Pixel coordinate grounding data:
'''
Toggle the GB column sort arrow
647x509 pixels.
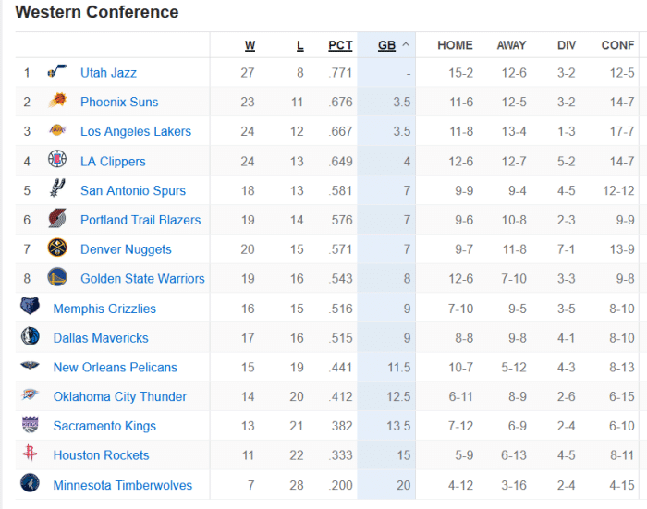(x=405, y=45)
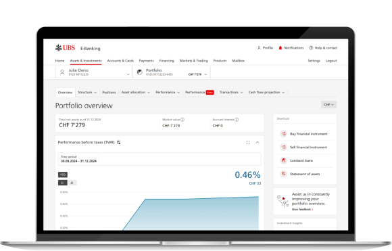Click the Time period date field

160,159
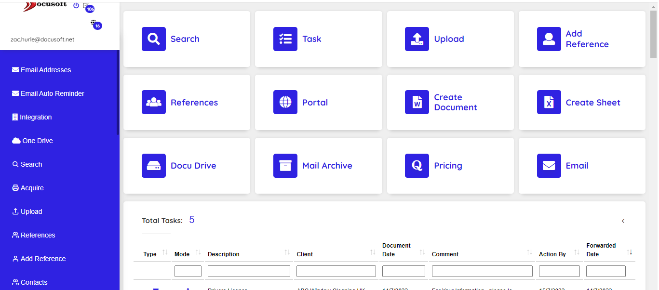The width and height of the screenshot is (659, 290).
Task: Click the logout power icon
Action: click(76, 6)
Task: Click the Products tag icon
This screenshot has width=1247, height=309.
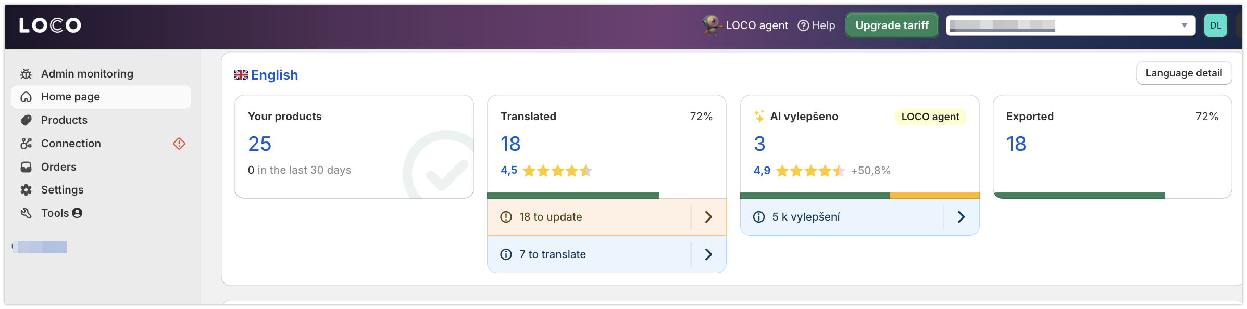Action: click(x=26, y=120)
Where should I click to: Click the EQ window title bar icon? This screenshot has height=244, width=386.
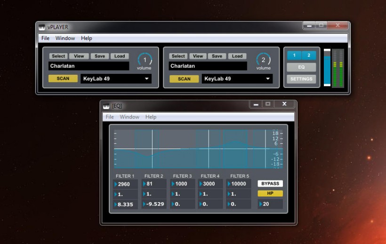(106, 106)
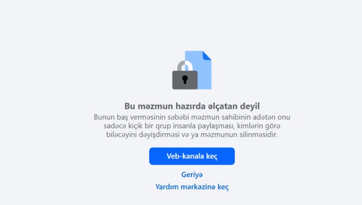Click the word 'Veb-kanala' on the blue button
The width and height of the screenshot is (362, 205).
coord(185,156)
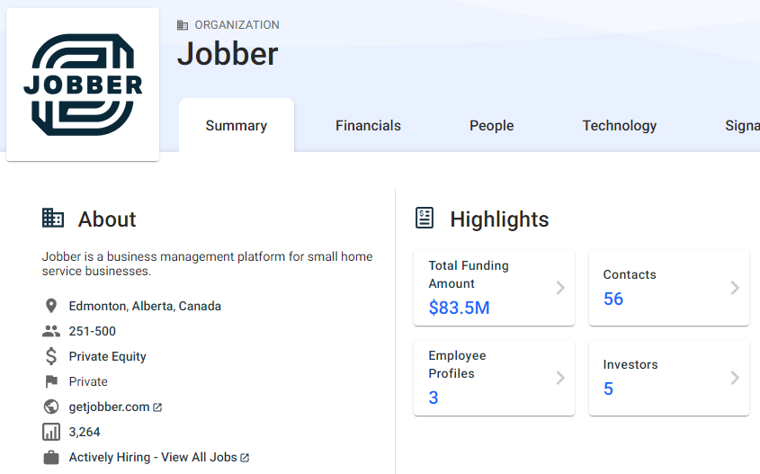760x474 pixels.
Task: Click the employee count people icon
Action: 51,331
'''
## EXERCISE BRIEF
Set down exactly, from the line that contains "Where should I" through the last line of the data, each line as it stands, and leave the pictures out.

## SOLUTION TO THE EXERCISE
Where should I click to: Click the EQ window title bar icon? This screenshot has height=244, width=386.
(106, 106)
Click the word 'Veb-kanala' on the blue button
The width and height of the screenshot is (362, 205).
coord(185,156)
760x474 pixels.
Task: Click the employee count people icon
Action: 51,331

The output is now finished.